AIM
Pull out the records below, starting at the line that has "Task: Click the" and continuing through the end of the records, and copy those lines exactly. Omit the pictures from your answer.

* start INFORMATION SHOWN *

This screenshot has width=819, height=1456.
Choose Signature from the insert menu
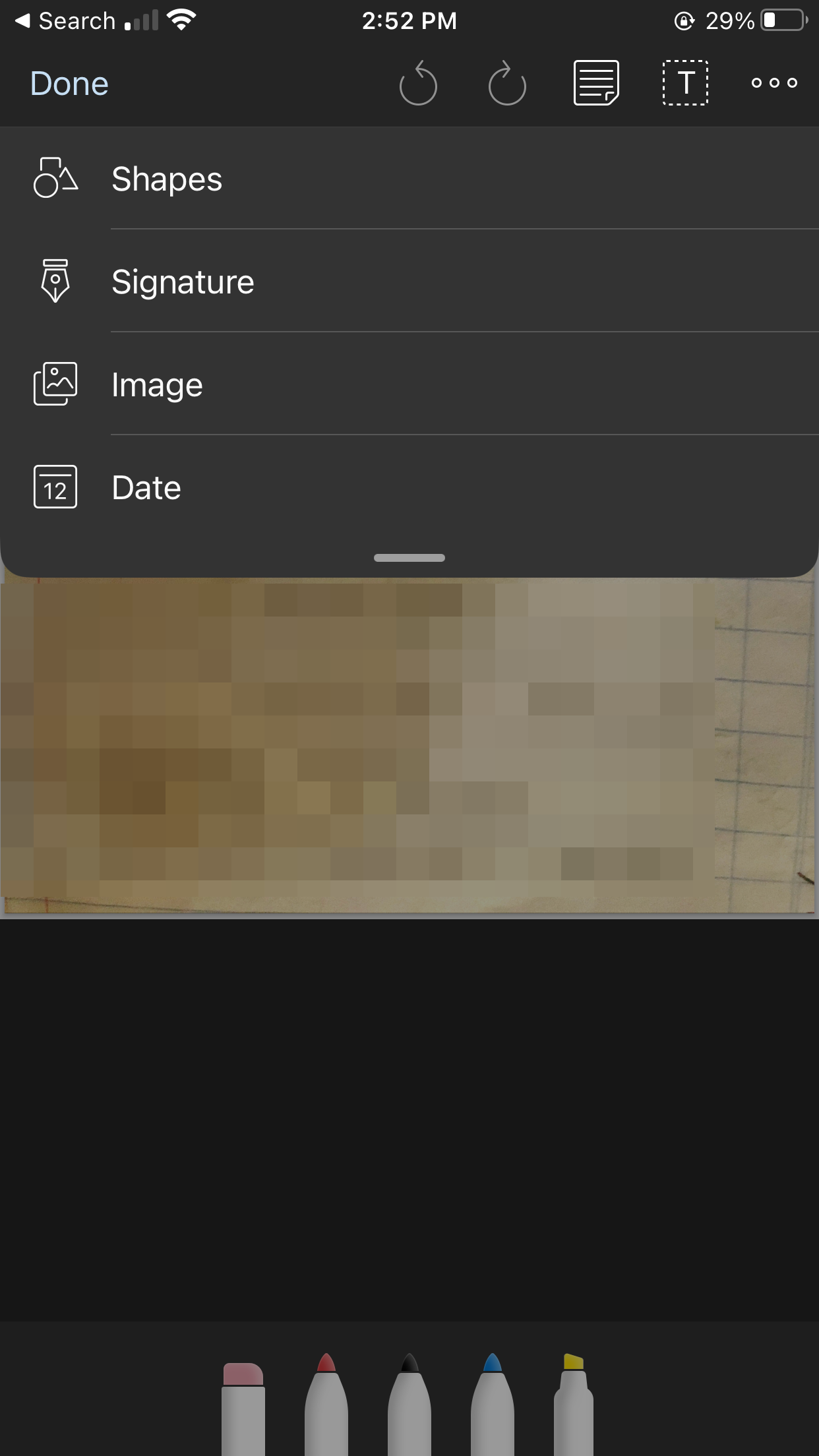click(410, 281)
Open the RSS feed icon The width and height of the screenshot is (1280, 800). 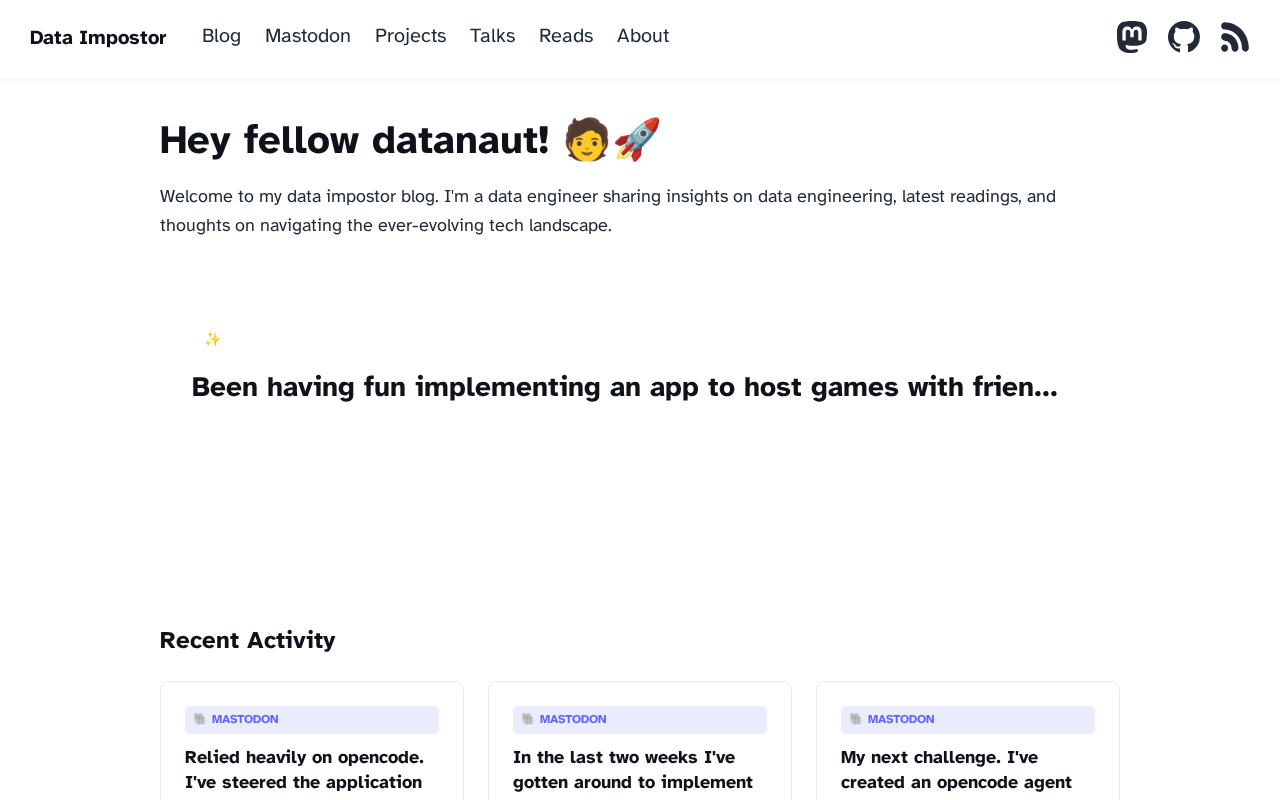pos(1235,37)
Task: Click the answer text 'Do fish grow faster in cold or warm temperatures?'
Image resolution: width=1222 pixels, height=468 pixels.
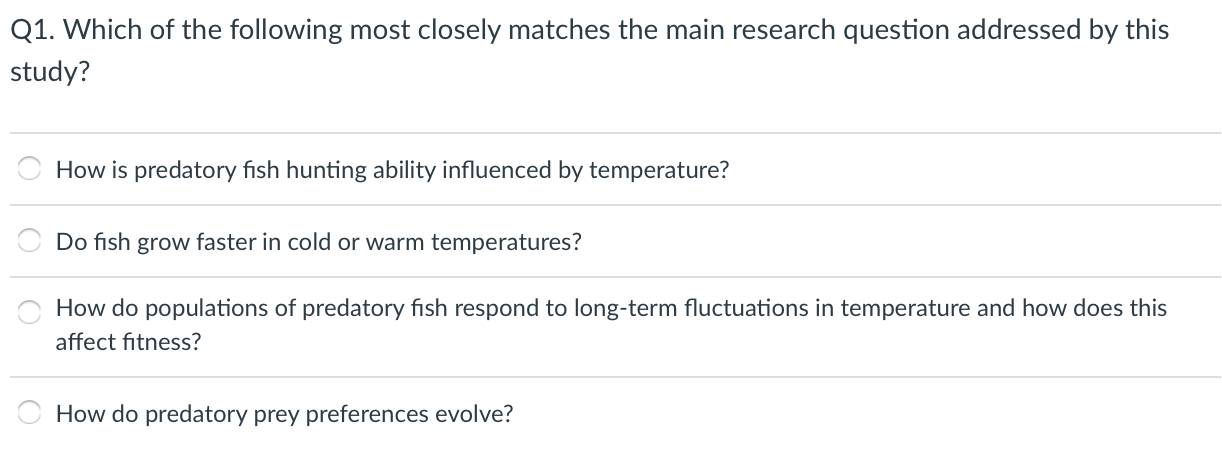Action: point(319,242)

* end INFORMATION SHOWN *

TASK OUTPUT
Task: Click the answer text 'Do fish grow faster in cold or warm temperatures?'
Image resolution: width=1222 pixels, height=468 pixels.
Action: point(319,242)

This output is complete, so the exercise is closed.